Indonesia selama ini masih mengalami hambatan-hambatan. Masyarakat
tentunya bisa menilai sendiri bagaimana upaya pengusutan Peristiwa
Trisakti-Semanggi, Peristiwa Kerusuhan yang terjadi pada bulan Mei
1998, Peristiwa Penghilangan Orang Secara Paksa. Ketidakmampuan
penuntasan masalah HAM, telah menimbulkan pertanyaan dalam benak
masyarakat terkait dengan keseriusan pemerintah dalam mengusut
masalah tersebut.

Kebebasan politik yang dinikmati oleh masyarakat Indonesia


ternyata juga tak diimbangi dengan perlindungan hukum yang
semestinya bagi hak-hak sipil, seperti, hak atas kemerdekaan dan
keamanan pribadi, hak atas kebebasan dari penyiksaan, atau hukuman
lain yang kejam, tidak manusiawi atau merendahkan martabat, hak atas
pemeriksaan yang adil dan proses hukum yang semestinya, hak atas
perlakuan yang sama di depan hukum.
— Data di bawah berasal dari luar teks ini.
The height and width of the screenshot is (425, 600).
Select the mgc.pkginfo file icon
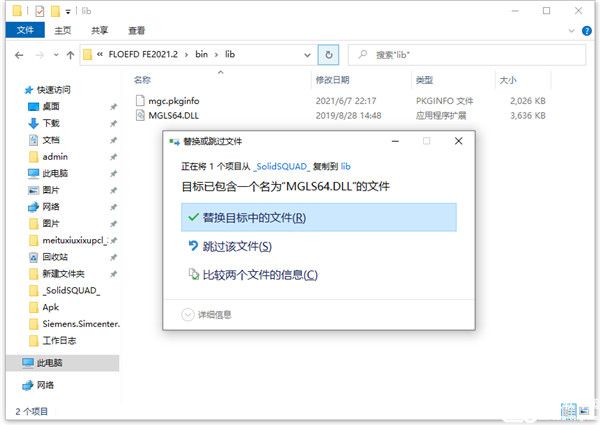141,100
Dari berbagai daerah, seperti,
Poso, Papua, Jakarta, dan tempat-tempat lain di Indonesia, dilaporkan
masih terjadi kekerasan horisontal yang melibatkan unsur-unsur polisi
dan militer.

Hal yang memprihatinkan, seringkali dalam peristiwa kekerasan


horisontal, aparat keamanan seolah-olah tidak berdaya melindungi
kelompok-kelompok yang menjadi sasaran kekerasan tersebut. Kasus-
kasus pelanggaran HAM berat masa lalu, seperti, kasus pembunuhan,
penculikan, penahanan sewenang-wenang terhadap ratusan ribu orang
yang disangka mempunyai kaitan dengan PKI, dan beberapa kasus
lainnya, sampai hari ini belum memperoleh penanganan yang adil.